### OBJECTIVE
Return the data as a JSON list of strings, one string per line, starting at the first line and ending with the line that contains "(x=74, y=48)", both included. Omit blank lines.

____________

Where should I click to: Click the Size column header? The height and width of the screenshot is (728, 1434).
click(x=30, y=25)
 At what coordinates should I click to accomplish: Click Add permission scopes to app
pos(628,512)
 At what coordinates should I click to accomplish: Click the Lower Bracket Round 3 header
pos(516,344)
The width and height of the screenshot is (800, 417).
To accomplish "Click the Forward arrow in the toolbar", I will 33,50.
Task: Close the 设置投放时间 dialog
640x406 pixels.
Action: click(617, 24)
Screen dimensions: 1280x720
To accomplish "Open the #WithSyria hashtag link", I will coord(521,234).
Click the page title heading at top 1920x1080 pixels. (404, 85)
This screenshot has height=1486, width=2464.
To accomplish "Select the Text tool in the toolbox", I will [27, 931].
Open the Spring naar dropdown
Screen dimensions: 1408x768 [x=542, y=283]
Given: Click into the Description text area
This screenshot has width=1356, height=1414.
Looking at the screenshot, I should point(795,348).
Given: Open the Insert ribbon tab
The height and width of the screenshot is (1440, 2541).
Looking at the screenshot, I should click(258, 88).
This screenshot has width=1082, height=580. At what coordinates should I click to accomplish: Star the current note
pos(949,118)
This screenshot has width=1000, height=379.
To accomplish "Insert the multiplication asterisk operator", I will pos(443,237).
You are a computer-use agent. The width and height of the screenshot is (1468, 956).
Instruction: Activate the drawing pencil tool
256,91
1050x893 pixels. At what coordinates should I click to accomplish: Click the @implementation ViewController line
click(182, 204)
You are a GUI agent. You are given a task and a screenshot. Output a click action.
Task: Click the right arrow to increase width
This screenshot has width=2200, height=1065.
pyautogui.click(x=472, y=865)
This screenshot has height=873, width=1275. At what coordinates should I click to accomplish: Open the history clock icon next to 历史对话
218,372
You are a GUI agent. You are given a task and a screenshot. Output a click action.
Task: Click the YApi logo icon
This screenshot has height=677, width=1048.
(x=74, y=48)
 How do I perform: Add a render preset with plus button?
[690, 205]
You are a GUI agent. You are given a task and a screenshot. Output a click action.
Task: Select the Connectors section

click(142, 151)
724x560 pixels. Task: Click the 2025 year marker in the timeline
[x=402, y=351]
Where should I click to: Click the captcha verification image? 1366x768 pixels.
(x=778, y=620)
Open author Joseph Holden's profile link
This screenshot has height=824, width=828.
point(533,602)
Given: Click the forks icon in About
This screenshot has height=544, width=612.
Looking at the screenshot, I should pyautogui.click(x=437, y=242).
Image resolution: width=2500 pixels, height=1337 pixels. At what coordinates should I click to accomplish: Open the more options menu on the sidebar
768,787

____________

### TASK RESULT
[
  "Where should I click to: Click the Size column header? The height and width of the screenshot is (728, 1434).",
  "click(x=30, y=25)",
  " At what coordinates should I click to accomplish: Click Add permission scopes to app",
  "pos(628,512)",
  " At what coordinates should I click to accomplish: Click the Lower Bracket Round 3 header",
  "pos(516,344)",
  "The width and height of the screenshot is (800, 417).",
  "To accomplish \"Click the Forward arrow in the toolbar\", I will 33,50.",
  "Task: Close the 设置投放时间 dialog",
  "640x406 pixels.",
  "Action: click(617, 24)",
  "Screen dimensions: 1280x720",
  "To accomplish \"Open the #WithSyria hashtag link\", I will coord(521,234).",
  "Click the page title heading at top 1920x1080 pixels. (404, 85)",
  "This screenshot has height=1486, width=2464.",
  "To accomplish \"Select the Text tool in the toolbox\", I will [27, 931].",
  "Open the Spring naar dropdown",
  "Screen dimensions: 1408x768 [x=542, y=283]",
  "Given: Click into the Description text area",
  "This screenshot has width=1356, height=1414.",
  "Looking at the screenshot, I should point(795,348).",
  "Given: Open the Insert ribbon tab",
  "The height and width of the screenshot is (1440, 2541).",
  "Looking at the screenshot, I should click(258, 88).",
  "This screenshot has width=1082, height=580. At what coordinates should I click to accomplish: Star the current note",
  "pos(949,118)",
  "This screenshot has width=1000, height=379.",
  "To accomplish \"Insert the multiplication asterisk operator\", I will pos(443,237).",
  "You are a computer-use agent. The width and height of the screenshot is (1468, 956).",
  "Instruction: Activate the drawing pencil tool",
  "256,91",
  "1050x893 pixels. At what coordinates should I click to accomplish: Click the @implementation ViewController line",
  "click(182, 204)",
  "You are a GUI agent. You are given a task and a screenshot. Output a click action.",
  "Task: Click the right arrow to increase width",
  "This screenshot has width=2200, height=1065.",
  "pyautogui.click(x=472, y=865)",
  "This screenshot has height=873, width=1275. At what coordinates should I click to accomplish: Open the history clock icon next to 历史对话",
  "218,372",
  "You are a GUI agent. You are given a task and a screenshot. Output a click action.",
  "Task: Click the YApi logo icon",
  "This screenshot has height=677, width=1048.",
  "(x=74, y=48)"
]